L’ascesa di Karol Linetty, da scommessa a maxi-plusvalenza. Per la Samp vale già il triplo

Quando in una giornata di fine luglio a Bogliasco si presentò un ragazzotto polacco, in molti si chiesero:”Ma questo chi è?”. Quel ragazzo era Karol Linetty, appena sbarcato da un charter proveniente da Poznan, un po’ sballottato dal caldo genovese a lui sconosciuto.

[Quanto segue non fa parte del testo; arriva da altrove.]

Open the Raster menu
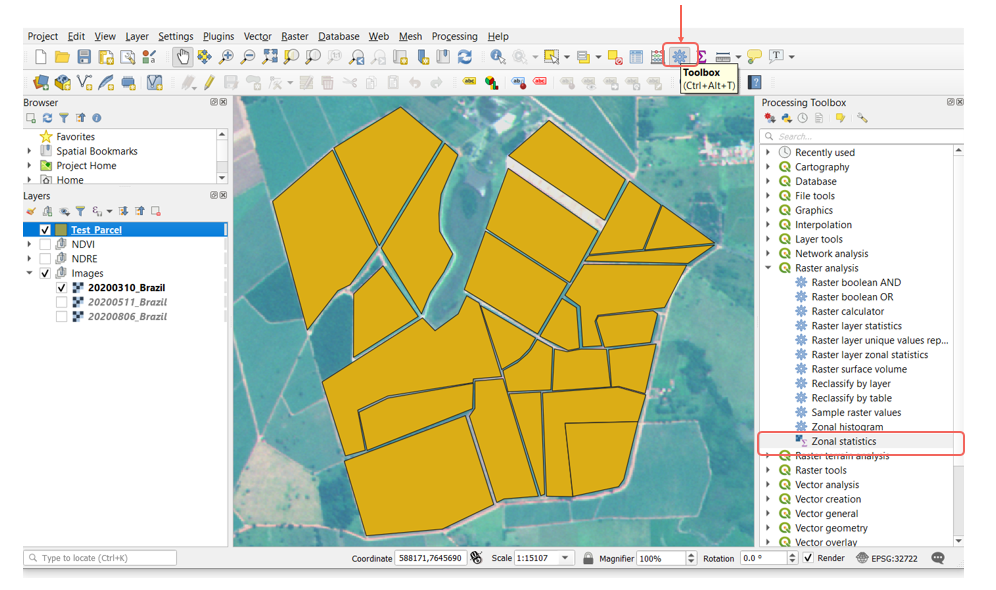This screenshot has width=996, height=590. tap(294, 36)
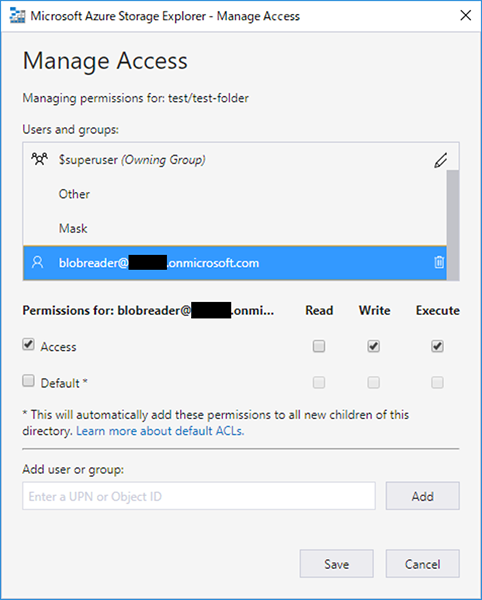Enable Read permission for Access
This screenshot has width=482, height=600.
[x=319, y=346]
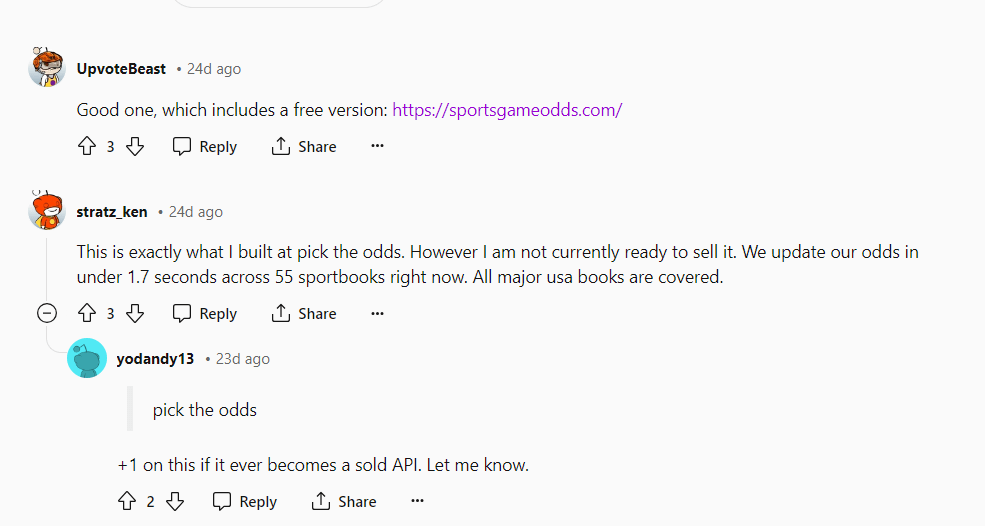Open UpvoteBeast's user profile name
985x526 pixels.
coord(121,69)
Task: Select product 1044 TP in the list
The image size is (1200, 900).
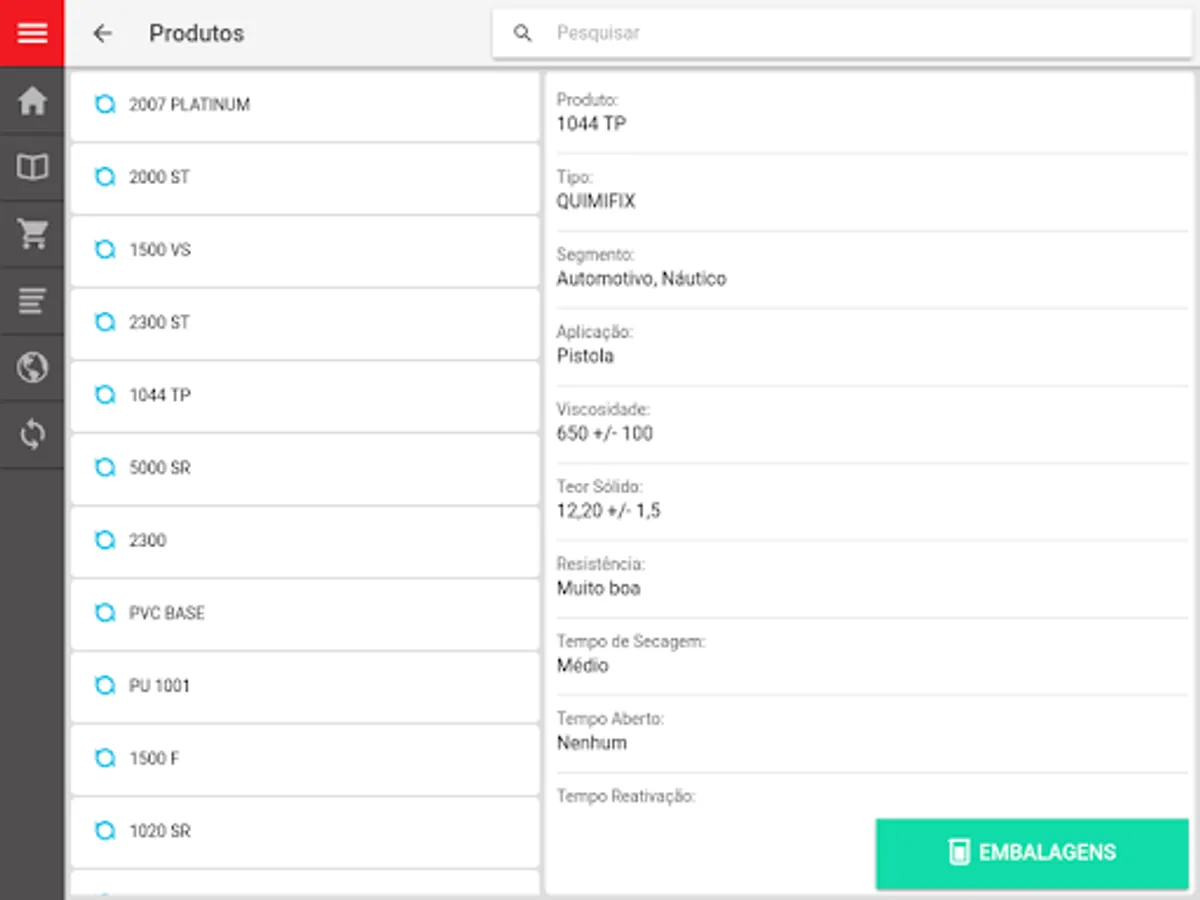Action: (x=304, y=395)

La scommessa di Ferrero, quest’estate, è stata proprio lui: classe 1995, centrocampista duttile e tutto fare, già con esperienza internazionale, grazie all’Europa giocata con il suo Lech Poznan. Era nella spedizione polacca agli Europei in Francia di quest’estate, il suo cartellino è stato pagato tre milioni e mezzo. Parecchio, per chi sulla carta era nient’altro che una scommessa. Eppure il giovane Karol ha stupito fin dal primo giorno di ritiro mister Giampaolo, mettendo subito in chiaro il suo intento: quello di metterlo in difficoltà. Linetty dall’inizio della stagione ha saltato solo una partita ufficiale. Nove presenze in Serie A, una in Coppa Italia. Tutte condite da prestazioni generose, convincenti, che non hanno fatto altro che dare lustro al suo talento. Uno degli insostituibili di Giampaolo, ha degnamente rilevato, assieme a Torreira, i partenti Fernando e Soriano. Ieri sera ha affrontato il suo primo derby della Lanterna, vincendo per due a uno contro il Genoa. Per lui un prestigioso 7 in pagella, condito anche da un’ammonizione, che ha contribuito in maniera decisiva ai tre punti blucerchiati. Ora il percorso di Linetty è tutto in discesa, verso la definitiva conferma, che già lascia un sapore dolce alla Samp. La squadra di Ferrero infatti valuta già il triplo il giocatore e nei radar già ci sono alcune squadre interessate. Nel dubbio, a Genova continuano a gustarsi le giocate del giovane Karol, che con concretezza e classe sta facendo innamorare i suoi tifosi.